-- Set task A --
Repeat word for word the part of the passage on eternal security that starts at "It is true that" and ends at "be in Christ.".
-- Set task B --
Write what follows the last sentence of the passage on eternal security, carrying on from where it stops.

-- Source document --
START

I believe in the idea of eternal security because I base my salvation on the strength of the person who is Jesus Christ and what that person has done, rather than on my unfortunate tendency to consistently stumble and do evil. What God offers in regard to salvation is a free gift. If we lose the gift every time we stumble, then God must offer the gift again. I see no indication that God does that. Which would make me believe a once lost always lost doctrine, that is, after the initial receipt of the gift, if we lost the gift, there would be no more chances because there would be no more gifts. In the words of Hebrews 10:26-27, “For if we sin wilfully after that we have received the knowledge of the truth, there remaineth no more sacrifice for sins, But a certain fearful looking for of judgment and fiery indignation, which shall devour the adversaries.” (KJV) Any application of 1 John 1:9 would be null and void because it would be meaningless. Further, I don’t think that we have the ability to jump in and out of being in Christ, which is what we would have to have in order to lose our salvation.
But take heart. Eastern Orthodoxy, Roman Catholicism, and half of Protestantism agrees with you. That really doesn’t mean anything in regard to which view is true. Just want to let you know you aren’t alone, currently or historically. And probably this issue will be a controversy till Christ comes again.
It is true that we have to receive the cure in order to be cured. That is the true meaning of the Greek word behind the English word repent. The meaning today is an interpretation. To turn towards God and stop sinning is not the meaning of the Greek word. The actual meaning of the Greek word is to change ones mind. We initially believe, and are taught from little children, that we are just human and that there is nothing wrong with us otherwise. When God reveals that we are sick and that he has the cure for our sickness, we have to change our minds about ourselves, about God, and about the need for a cure. As you said, it is up to the sick to take the cure. The cure is to be in Christ.
You said, “i have seen me shot in war and watch the taliban unload into their buddy at point blank range to the head and had to fake death. this man refused christ.”

END

-- Data listing --
START

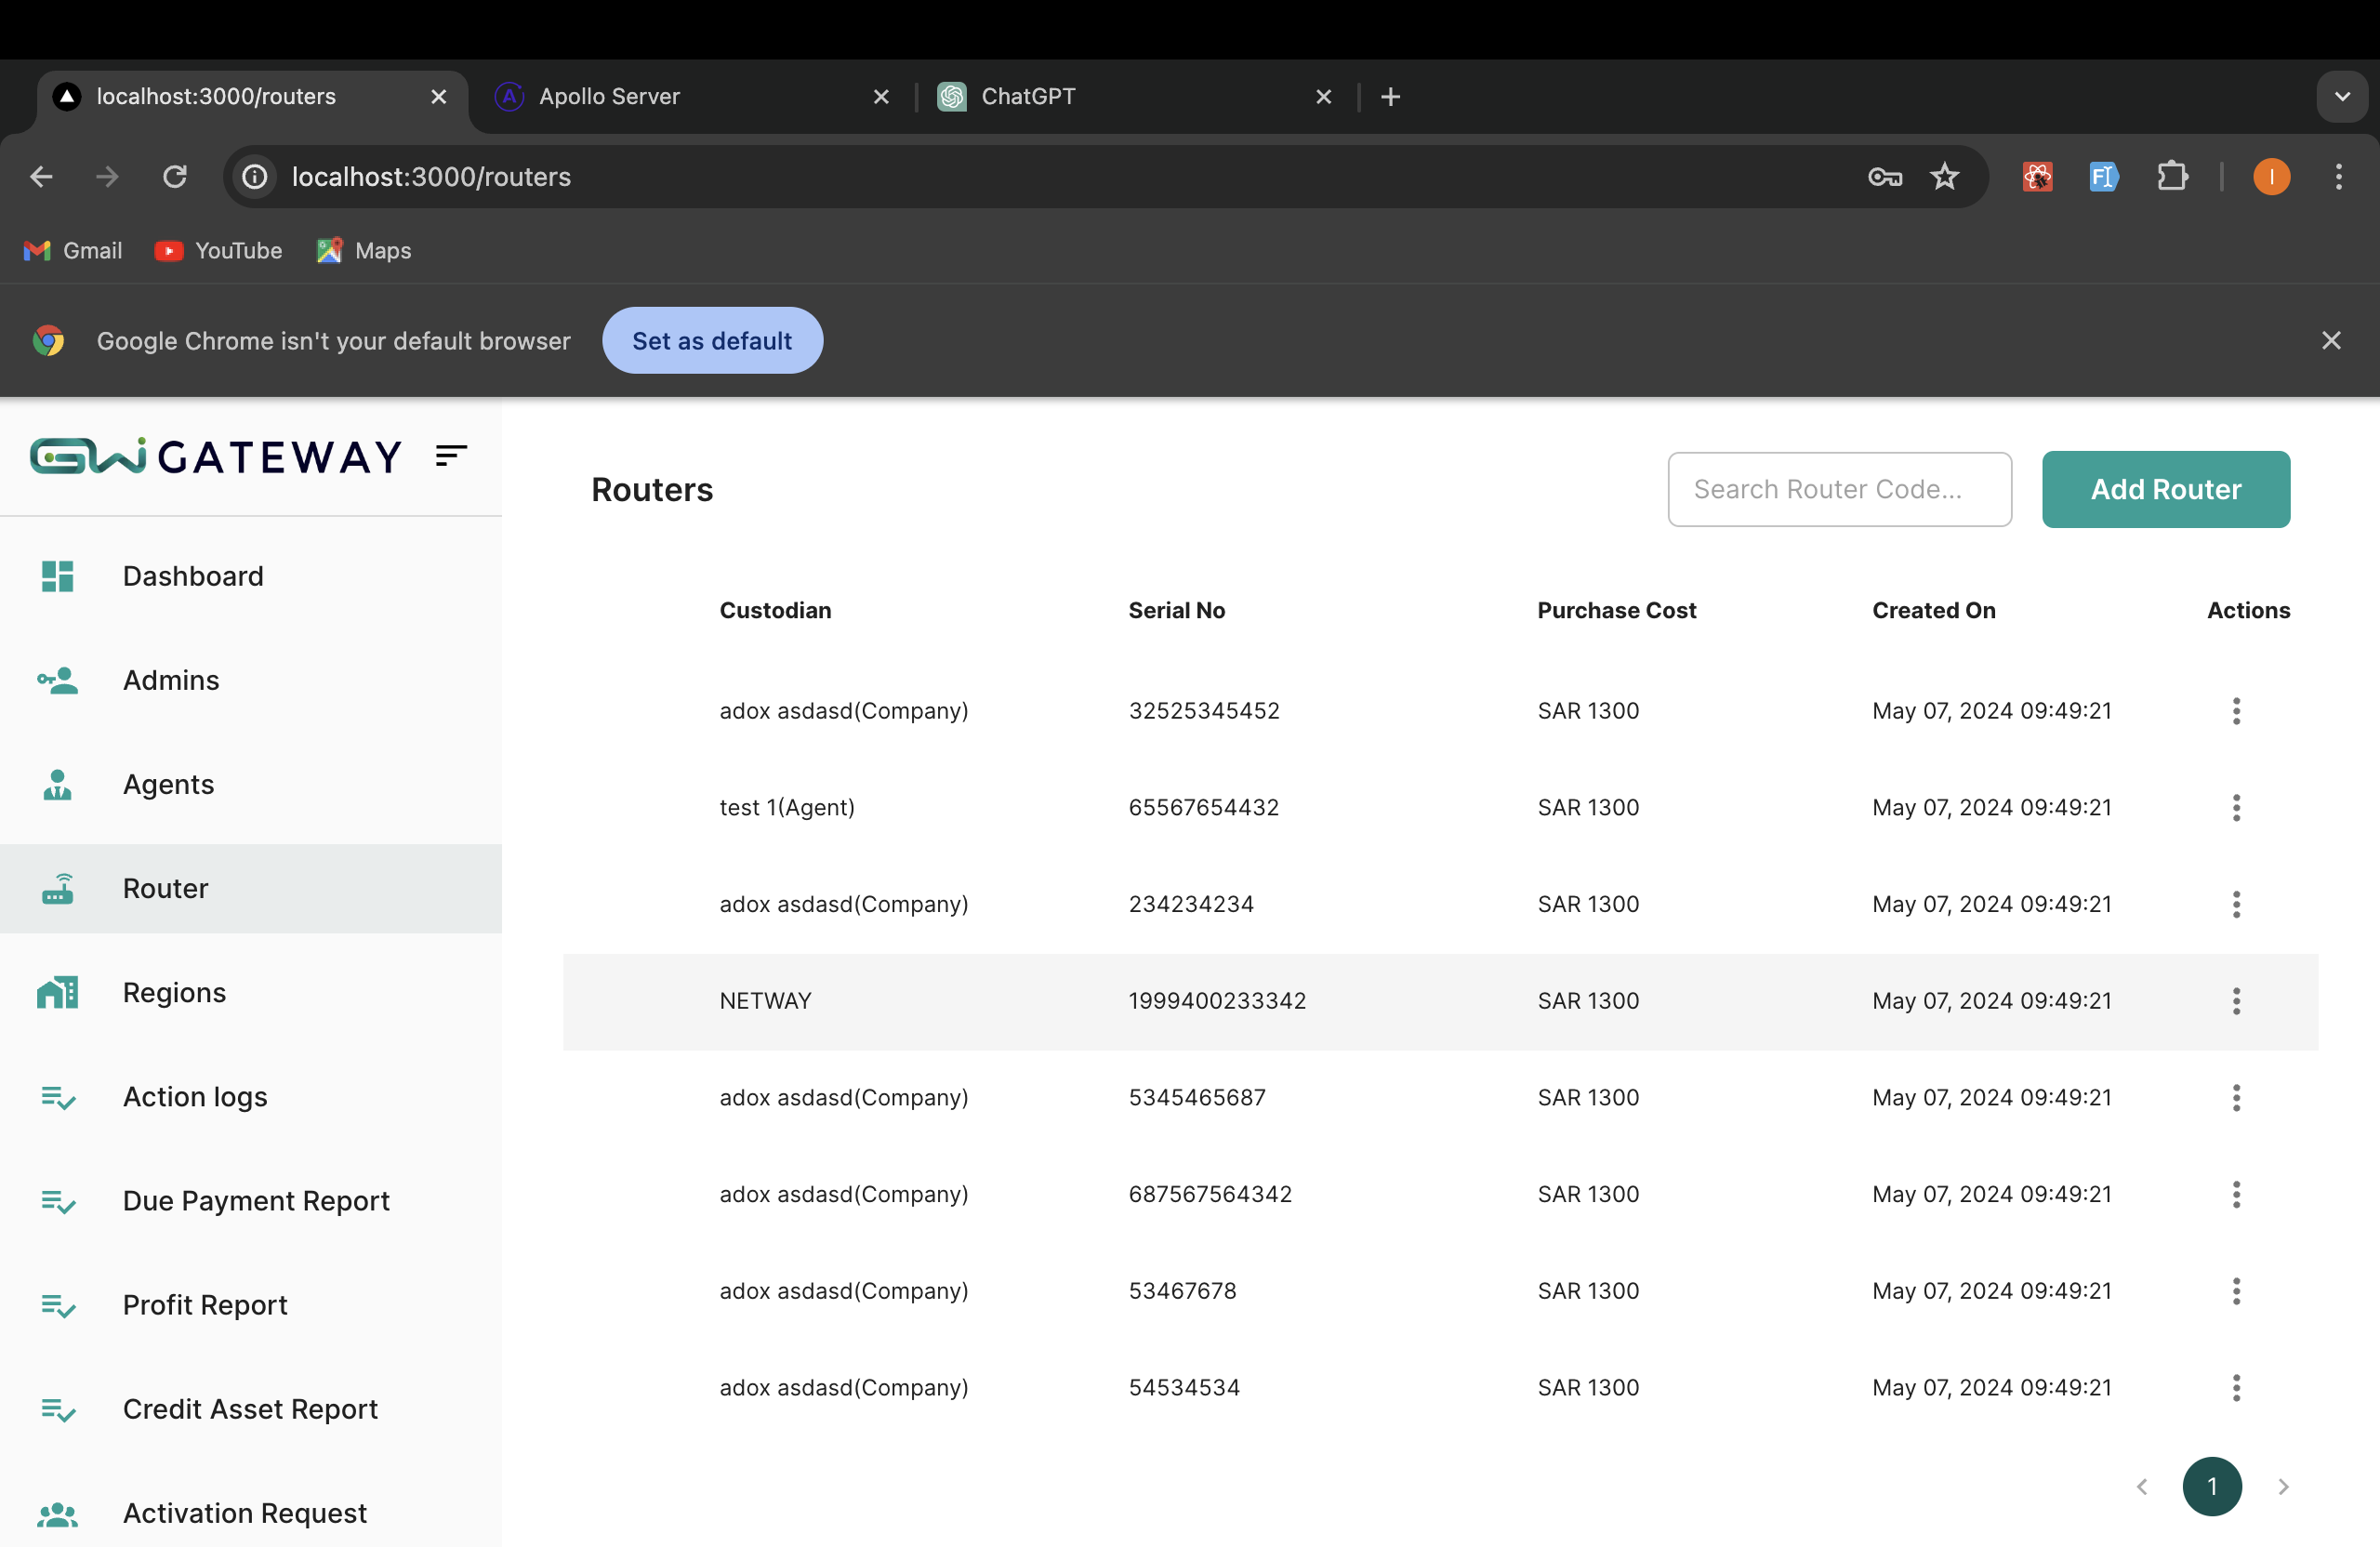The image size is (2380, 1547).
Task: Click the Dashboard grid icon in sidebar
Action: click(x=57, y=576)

END
START

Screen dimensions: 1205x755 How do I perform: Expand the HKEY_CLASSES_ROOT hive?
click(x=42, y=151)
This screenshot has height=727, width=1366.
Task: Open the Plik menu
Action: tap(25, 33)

END
START

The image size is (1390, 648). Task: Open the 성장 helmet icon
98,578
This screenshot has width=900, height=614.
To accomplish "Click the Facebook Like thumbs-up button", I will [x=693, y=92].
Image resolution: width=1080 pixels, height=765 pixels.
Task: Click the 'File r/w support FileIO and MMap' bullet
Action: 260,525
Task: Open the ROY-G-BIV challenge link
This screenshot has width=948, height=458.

END

-- Exercise answer A --
It is true that we have to receive the cure in order to be cured. That is the true meaning of the Greek word behind the English word repent. The meaning today is an interpretation. To turn towards God and stop sinning is not the meaning of the Greek word. The actual meaning of the Greek word is to change ones mind. We initially believe, and are taught from little children, that we are just human and that there is nothing wrong with us otherwise. When God reveals that we are sick and that he has the cure for our sickness, we have to change our minds about ourselves, about God, and about the need for a cure. As you said, it is up to the sick to take the cure. The cure is to be in Christ.

-- Exercise answer B --
I have not experienced the atrocities of war as experienced by an American soldier, nor the atrocities of the war on the streets of LA as experienced by a LA policeman. I can’t emphasize or identify with you in any way in that regard. But that doesn’t mean that I can’t understand something of the nature of man or the similarities and differences of the son of man in his relationship to the rest of humanity. As the Son of God, Jesus Christ is infinitely more than what man is; and as the son of man, he is just as man is. Jesus can be our savior because he is both the son of God and the son of man. In the era of the first Christian divisions (fourth to ninth centuries), they got a lot of things wrong simply because they emphasized this or that. But what they said about Jesus Christ being both Divine and human simultaneously, both fully man and fully God, that I agree with. Not because I understand it or have no ability to emphasize this verse of the Bible or that verse of the Bible. Simply because from what I read in the Bible as a whole, I find it to be true.
The only reason that the Jehovah’s Witnesses don’t believe in the Divinity of Christ is because they can’t understand how Jesus can be both God and man simultaneously. So they emphasize what they can understand, the humanity of Jesus Christ. That makes them heretical and cultic in the eyes of the Trinitarian believers of Christianity. But I know and understand the Jehovah’s Witnesses very well. And I have found that due to their emphasis, they understand Jesus as the son of men far better than the Trinitarians who emphasize the Divinity of Christ. And the reverse is true in regard to the Trinitarians. They can understand Jesus as the son of God far better than the Jehovah’s Witnesses. To me this is just another example of of the effects of the denominational nature of Christianity.